# [Information supplied]
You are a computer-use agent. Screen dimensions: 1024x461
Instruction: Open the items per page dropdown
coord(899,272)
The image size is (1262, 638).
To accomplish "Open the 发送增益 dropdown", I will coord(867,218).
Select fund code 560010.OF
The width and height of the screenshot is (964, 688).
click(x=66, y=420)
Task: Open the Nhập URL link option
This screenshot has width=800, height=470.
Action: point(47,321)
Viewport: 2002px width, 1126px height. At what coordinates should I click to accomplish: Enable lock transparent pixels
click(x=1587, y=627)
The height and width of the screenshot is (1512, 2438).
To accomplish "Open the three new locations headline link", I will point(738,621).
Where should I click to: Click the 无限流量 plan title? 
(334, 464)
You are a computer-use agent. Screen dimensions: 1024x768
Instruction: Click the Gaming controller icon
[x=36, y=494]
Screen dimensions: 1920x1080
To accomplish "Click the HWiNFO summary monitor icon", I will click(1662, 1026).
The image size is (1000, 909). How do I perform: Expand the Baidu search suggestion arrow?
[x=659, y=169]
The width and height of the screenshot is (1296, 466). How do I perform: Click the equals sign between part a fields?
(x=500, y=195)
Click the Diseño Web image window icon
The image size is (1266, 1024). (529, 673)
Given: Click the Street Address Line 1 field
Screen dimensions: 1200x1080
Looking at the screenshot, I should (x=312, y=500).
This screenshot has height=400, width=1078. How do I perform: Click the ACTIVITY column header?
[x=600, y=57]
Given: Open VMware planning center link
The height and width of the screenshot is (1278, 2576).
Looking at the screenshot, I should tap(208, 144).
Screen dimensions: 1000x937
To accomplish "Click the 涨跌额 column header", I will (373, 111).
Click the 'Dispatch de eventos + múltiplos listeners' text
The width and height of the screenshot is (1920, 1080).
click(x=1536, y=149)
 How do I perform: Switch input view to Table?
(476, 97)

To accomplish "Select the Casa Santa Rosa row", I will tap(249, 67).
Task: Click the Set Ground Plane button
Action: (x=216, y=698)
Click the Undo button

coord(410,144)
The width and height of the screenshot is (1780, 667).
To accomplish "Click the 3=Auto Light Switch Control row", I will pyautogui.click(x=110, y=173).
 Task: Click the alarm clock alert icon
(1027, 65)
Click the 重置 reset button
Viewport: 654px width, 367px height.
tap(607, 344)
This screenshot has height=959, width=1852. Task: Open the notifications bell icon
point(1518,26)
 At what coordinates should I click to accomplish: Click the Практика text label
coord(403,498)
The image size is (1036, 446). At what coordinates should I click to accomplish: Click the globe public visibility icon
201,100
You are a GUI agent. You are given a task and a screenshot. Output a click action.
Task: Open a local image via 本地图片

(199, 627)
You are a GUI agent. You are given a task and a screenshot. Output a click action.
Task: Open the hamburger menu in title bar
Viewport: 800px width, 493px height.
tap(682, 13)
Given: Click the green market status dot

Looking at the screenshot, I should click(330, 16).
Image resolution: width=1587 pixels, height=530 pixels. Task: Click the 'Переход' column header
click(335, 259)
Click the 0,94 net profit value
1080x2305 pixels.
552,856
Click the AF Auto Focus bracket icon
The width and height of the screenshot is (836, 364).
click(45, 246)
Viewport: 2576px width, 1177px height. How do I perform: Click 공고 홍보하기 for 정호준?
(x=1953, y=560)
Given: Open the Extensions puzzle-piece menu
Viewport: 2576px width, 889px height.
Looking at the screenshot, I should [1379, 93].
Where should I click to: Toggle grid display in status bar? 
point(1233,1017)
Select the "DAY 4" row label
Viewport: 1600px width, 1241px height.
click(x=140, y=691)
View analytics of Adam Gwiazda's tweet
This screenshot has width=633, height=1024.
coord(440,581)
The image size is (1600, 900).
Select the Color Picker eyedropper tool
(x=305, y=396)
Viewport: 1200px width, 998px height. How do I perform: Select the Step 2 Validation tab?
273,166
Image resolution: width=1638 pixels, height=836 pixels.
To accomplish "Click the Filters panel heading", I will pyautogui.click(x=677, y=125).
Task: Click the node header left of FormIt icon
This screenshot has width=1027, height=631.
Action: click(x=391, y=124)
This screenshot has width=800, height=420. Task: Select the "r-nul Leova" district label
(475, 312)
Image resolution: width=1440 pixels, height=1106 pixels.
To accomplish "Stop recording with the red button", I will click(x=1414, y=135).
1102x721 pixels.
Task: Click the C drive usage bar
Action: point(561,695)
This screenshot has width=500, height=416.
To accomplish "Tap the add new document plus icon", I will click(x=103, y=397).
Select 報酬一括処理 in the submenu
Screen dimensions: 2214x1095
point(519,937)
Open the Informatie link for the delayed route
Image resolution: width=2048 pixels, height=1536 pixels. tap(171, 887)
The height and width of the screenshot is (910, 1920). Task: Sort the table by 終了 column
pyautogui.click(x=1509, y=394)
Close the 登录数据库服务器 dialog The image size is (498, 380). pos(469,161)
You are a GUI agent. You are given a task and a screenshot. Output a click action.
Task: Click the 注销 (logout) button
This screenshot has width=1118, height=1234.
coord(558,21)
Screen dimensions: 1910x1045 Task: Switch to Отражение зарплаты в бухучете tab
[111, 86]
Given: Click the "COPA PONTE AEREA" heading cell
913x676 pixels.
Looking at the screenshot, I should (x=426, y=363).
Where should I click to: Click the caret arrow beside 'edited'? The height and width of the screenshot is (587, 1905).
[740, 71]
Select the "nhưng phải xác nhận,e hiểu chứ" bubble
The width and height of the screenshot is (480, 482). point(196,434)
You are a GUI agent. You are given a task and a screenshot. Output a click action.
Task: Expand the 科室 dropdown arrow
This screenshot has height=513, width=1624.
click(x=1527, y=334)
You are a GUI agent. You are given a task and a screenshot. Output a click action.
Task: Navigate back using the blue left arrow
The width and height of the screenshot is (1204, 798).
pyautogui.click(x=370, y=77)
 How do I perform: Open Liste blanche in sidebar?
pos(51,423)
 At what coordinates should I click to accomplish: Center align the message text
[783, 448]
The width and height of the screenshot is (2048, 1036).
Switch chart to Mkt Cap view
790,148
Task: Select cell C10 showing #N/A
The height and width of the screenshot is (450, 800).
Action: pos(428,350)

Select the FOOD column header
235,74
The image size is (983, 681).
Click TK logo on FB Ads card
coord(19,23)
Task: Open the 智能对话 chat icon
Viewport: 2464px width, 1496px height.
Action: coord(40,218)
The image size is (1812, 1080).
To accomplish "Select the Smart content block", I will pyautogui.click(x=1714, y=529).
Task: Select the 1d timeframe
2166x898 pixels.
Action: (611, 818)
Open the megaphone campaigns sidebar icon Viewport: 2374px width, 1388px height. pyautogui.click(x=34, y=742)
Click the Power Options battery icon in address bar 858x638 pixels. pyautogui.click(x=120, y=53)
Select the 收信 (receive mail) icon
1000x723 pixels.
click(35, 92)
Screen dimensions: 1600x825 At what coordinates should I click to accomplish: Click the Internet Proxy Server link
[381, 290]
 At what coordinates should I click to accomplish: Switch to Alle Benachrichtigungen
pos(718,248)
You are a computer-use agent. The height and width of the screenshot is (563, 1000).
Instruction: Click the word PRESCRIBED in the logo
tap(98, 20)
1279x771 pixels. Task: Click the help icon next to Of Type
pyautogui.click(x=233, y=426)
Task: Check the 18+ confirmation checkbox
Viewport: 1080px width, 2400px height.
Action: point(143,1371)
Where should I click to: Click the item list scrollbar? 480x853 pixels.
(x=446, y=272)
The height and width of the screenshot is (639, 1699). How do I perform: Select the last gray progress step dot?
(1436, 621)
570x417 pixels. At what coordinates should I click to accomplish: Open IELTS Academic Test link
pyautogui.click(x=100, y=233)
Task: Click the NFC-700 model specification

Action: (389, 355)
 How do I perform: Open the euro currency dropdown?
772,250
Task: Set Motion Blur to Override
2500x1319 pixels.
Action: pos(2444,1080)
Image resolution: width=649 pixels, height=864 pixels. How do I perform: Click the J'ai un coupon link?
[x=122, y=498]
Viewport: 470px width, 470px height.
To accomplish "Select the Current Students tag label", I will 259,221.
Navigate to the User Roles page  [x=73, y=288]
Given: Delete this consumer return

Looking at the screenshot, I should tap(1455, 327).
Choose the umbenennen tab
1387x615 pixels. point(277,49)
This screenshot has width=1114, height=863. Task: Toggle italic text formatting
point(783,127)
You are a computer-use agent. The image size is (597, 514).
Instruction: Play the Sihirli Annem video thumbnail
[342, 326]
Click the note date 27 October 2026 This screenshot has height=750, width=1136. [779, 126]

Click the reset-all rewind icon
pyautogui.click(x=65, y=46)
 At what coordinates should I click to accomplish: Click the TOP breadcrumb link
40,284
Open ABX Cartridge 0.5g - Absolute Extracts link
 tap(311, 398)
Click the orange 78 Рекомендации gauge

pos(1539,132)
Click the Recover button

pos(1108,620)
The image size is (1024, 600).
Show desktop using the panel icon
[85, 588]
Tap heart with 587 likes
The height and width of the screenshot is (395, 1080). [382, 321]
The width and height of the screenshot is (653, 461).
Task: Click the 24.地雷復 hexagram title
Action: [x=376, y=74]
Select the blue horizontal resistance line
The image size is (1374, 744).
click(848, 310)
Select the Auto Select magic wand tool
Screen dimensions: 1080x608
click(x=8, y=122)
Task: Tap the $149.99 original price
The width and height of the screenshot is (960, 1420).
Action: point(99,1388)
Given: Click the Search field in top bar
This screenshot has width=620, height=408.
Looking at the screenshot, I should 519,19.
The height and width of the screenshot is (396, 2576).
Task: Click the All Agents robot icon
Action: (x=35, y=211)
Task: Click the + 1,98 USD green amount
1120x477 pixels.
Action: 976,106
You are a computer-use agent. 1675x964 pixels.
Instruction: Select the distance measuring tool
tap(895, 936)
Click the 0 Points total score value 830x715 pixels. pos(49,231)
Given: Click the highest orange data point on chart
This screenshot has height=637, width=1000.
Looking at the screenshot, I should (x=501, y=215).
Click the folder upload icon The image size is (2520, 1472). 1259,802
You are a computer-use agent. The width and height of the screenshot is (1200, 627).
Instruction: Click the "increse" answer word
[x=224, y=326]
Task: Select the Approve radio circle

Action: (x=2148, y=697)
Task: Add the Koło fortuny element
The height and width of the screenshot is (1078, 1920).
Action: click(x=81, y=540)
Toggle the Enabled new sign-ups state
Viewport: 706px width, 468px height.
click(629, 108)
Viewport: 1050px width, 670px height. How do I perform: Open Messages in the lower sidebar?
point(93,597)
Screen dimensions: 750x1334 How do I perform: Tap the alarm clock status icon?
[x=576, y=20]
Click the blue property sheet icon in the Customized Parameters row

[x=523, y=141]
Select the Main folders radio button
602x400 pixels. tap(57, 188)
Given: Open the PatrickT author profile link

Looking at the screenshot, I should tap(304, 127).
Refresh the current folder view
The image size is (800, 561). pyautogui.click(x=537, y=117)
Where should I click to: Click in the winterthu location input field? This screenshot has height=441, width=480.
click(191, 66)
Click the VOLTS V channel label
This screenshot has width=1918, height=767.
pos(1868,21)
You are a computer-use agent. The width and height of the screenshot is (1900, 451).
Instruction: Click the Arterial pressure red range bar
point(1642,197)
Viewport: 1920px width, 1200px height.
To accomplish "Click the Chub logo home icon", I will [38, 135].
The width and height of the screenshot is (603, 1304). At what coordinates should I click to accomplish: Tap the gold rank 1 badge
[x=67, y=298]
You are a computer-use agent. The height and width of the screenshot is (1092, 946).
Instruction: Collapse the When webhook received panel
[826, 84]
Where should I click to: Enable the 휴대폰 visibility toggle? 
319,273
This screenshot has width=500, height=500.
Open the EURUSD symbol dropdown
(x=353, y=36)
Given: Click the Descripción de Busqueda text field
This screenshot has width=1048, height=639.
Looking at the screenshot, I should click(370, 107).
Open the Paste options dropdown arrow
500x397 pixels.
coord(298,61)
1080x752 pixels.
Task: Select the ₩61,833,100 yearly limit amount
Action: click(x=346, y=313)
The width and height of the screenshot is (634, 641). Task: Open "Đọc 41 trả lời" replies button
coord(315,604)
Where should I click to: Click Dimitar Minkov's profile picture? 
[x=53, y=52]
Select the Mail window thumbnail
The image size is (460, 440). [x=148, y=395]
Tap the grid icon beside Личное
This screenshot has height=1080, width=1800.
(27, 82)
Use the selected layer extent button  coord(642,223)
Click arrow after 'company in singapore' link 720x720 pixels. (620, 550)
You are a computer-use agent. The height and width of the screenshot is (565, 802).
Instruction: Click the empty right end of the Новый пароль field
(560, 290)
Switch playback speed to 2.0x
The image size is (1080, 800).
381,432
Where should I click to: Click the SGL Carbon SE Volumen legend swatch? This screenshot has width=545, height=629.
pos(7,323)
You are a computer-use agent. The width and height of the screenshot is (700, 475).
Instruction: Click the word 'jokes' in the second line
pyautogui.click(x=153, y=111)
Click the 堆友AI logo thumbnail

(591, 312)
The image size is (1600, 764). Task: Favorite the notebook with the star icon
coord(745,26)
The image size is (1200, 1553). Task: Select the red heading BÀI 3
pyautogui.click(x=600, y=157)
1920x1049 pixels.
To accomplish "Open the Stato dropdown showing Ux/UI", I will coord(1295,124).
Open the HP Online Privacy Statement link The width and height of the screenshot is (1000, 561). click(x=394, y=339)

# [Exercise]
Copy the items word for word, starting at the very first line and ending at the line that contains "I will point(738,621).".

# [Full answer]
You are a computer-use agent. Screen dimensions: 1024x461
Instruction: Open the items per page dropdown
coord(899,272)
The image size is (1262, 638).
To accomplish "Open the 发送增益 dropdown", I will coord(867,218).
Select fund code 560010.OF
The width and height of the screenshot is (964, 688).
click(x=66, y=420)
Task: Open the Nhập URL link option
This screenshot has width=800, height=470.
Action: point(47,321)
Viewport: 2002px width, 1126px height. At what coordinates should I click to accomplish: Enable lock transparent pixels
click(x=1587, y=627)
The height and width of the screenshot is (1512, 2438).
To accomplish "Open the three new locations headline link", I will point(738,621).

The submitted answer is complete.